For the unelected EU bureaucrats, it has been necessary to show to other members that withdrawal is not an easy option. Their concern has been to deter others (of whom there are many) who are unhappy at the way that the European Union has operated and, in particular, has weakened and in some cases destroyed the economies of countries like Greece, Spain and even Italy.
They have been encouraged to make withdrawal as difficult as possible by those elements of domestic opinion which retain the hope of re-opening the whole issue. Neither seems to realise that the difficulties placed in the way of withdrawal will simply confirm to the British people the value of getting out of an entanglement that threatens to throttle them.

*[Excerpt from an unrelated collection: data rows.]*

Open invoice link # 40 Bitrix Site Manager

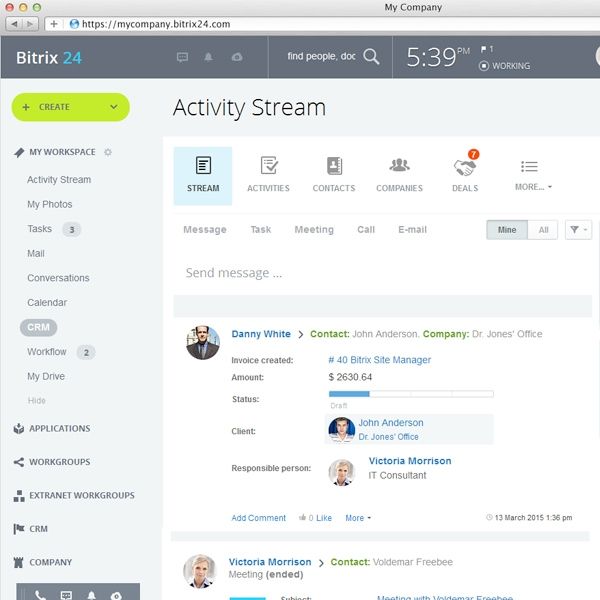(379, 360)
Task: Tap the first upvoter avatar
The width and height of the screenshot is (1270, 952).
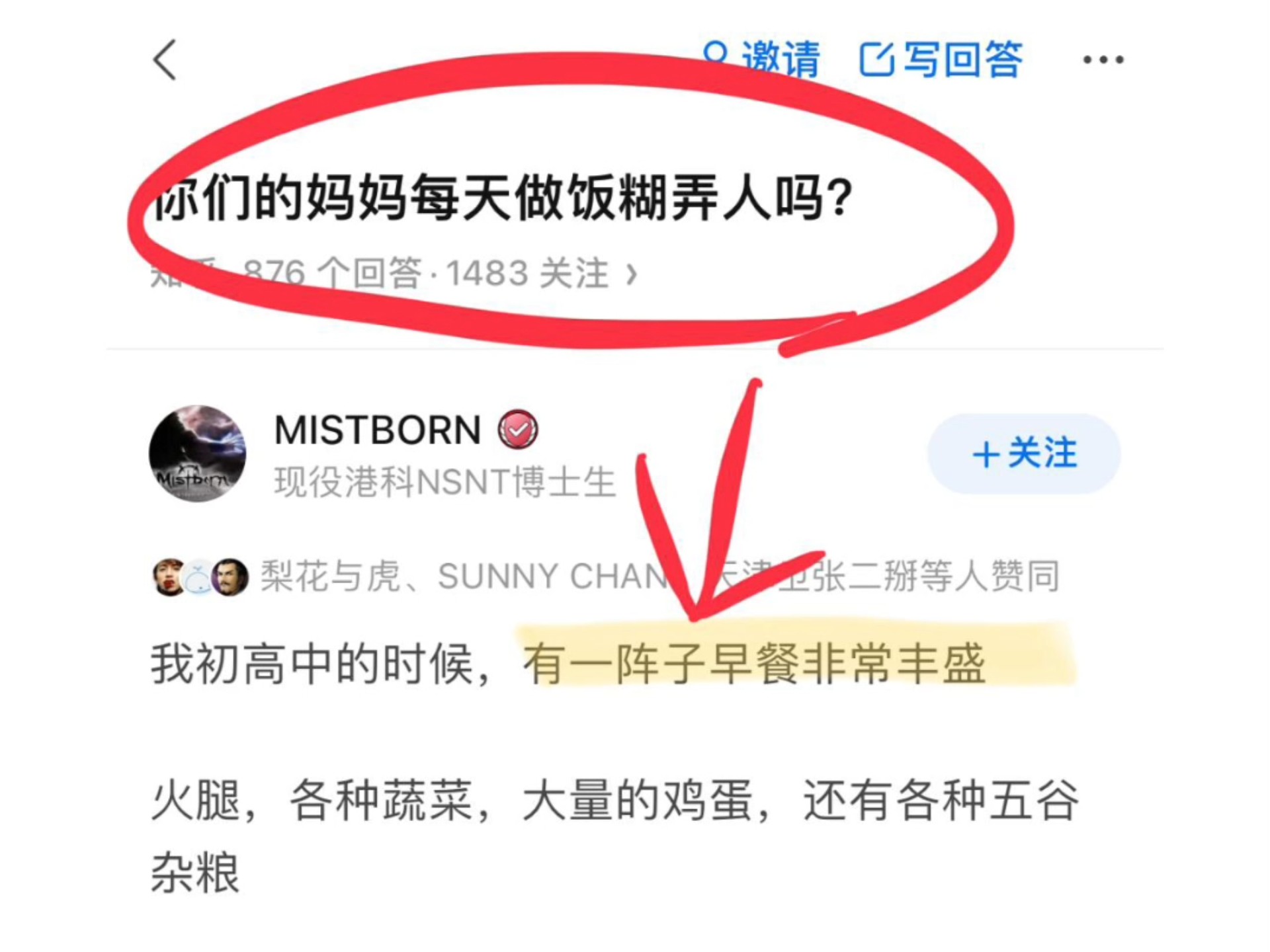Action: 169,576
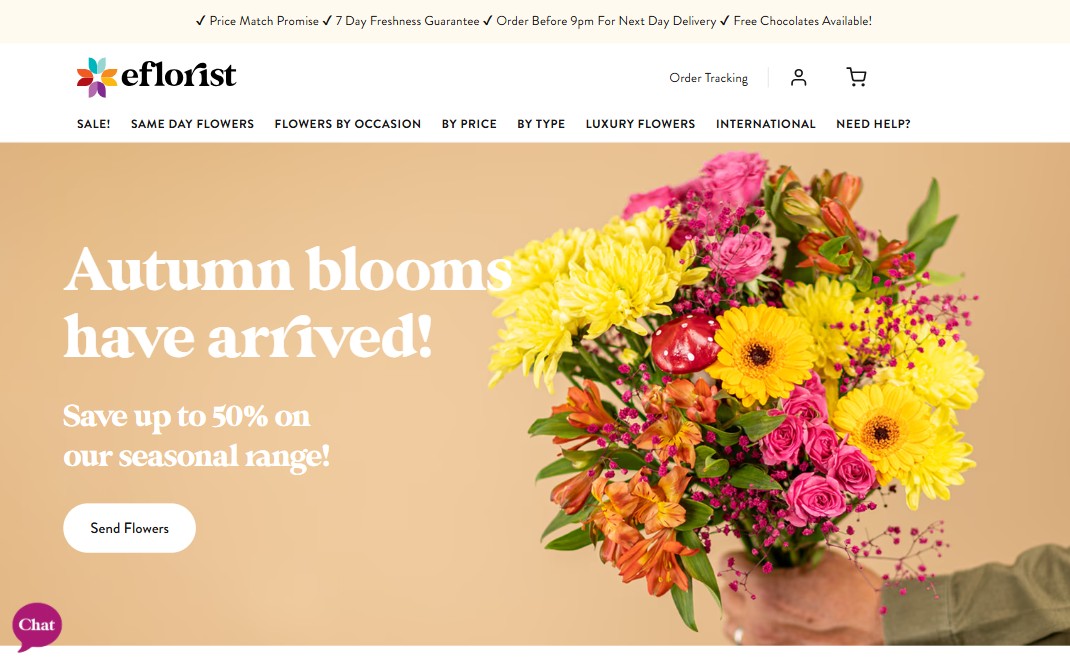Viewport: 1070px width, 665px height.
Task: Click the Autumn blooms headline
Action: coord(287,302)
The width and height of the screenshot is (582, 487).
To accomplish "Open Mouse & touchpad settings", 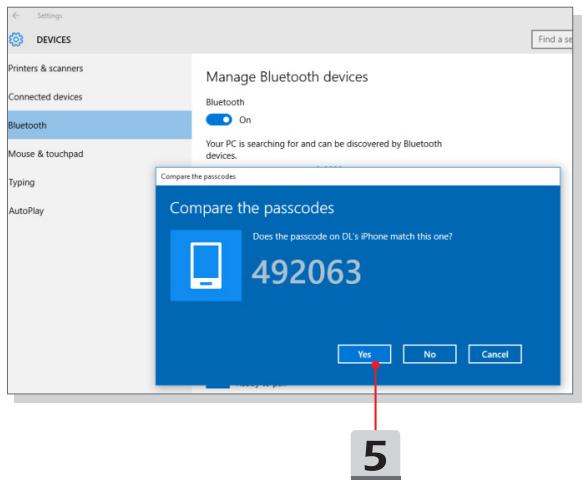I will (46, 154).
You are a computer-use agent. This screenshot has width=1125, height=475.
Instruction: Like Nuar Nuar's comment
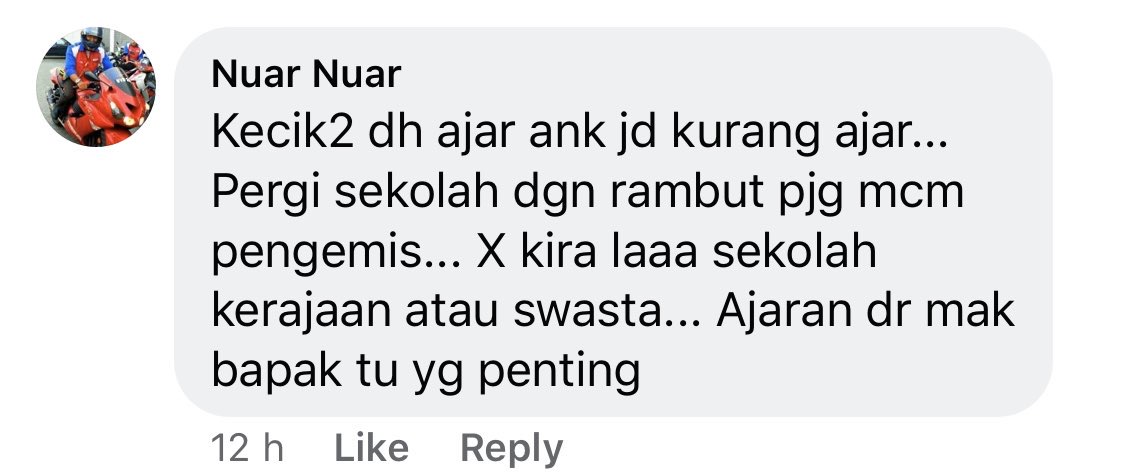372,448
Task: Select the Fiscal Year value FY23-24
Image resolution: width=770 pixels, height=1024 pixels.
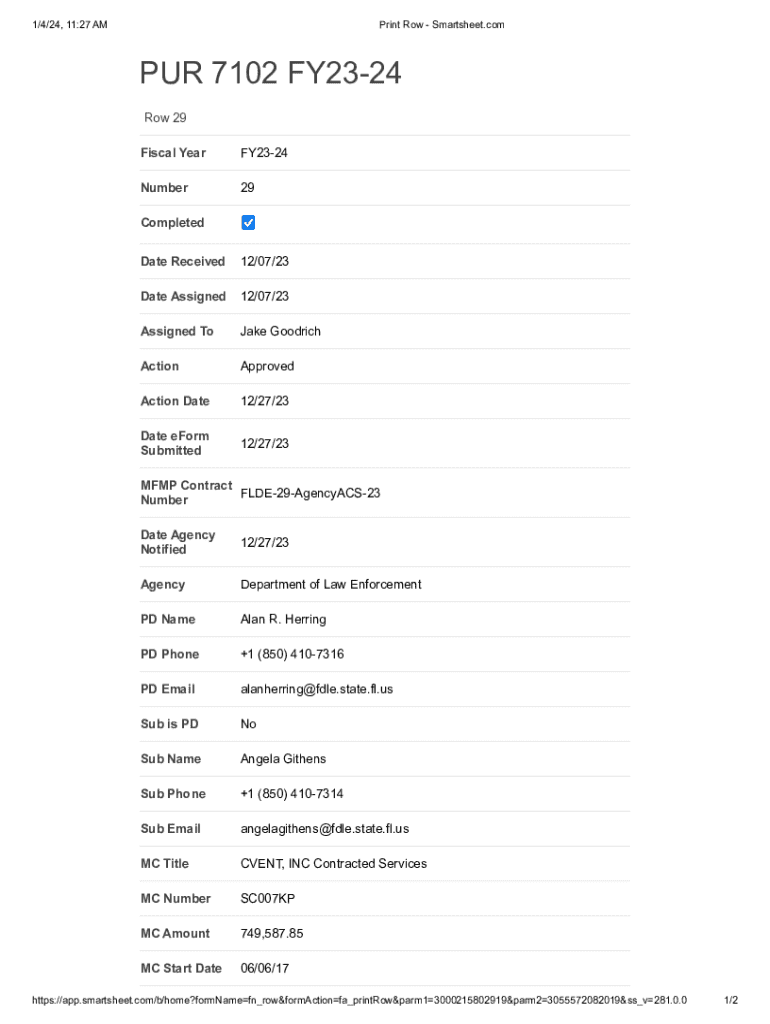Action: pos(264,153)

Similar forces have been at work in the difficulty Theresa May has had in securing support from the British Parliament for her exit deal. Her problem has been the convergence of very different interests on the part of those who have their own (differing) reasons for resisting the exit deal. There are the members of her own party and of Parliament in general who oppose Brexit and the referendum decision and want to see it overturned. Conversely, there are also many in her party who believe that her exit deal does not go far enough in breaking Britain’s links with the EU. Add to these, the normal Parliamentary opposition from the Labour Party and the concerns of the DUP – the Government’s coalition partners from Norther Ireland – and throw in the ambitions of those in her own Party who want to replace her as leader and you have a toxic mixture of anti-deal votes.
The dilemma now facing the British Parliament is that no next step is likely to resolve the problem. Replacing Theresa May as Prime Minister or the Tories as the government would leave the Brexit situation exactly where it is now – that is, unresolved. A second referendum would be no better, representing, as it would, the additional downside that it would be seen as a denial of the democratic decision taken by British voters and reinforcing the sense they had from the outset that their voices were not being listened to.
The short-sighted decision taken in Westminster means that the most likely outcome is a no-deal exit – one that is undoubtedly risky and potentially damaging. Those who have engineered it have no one to blame but themselves.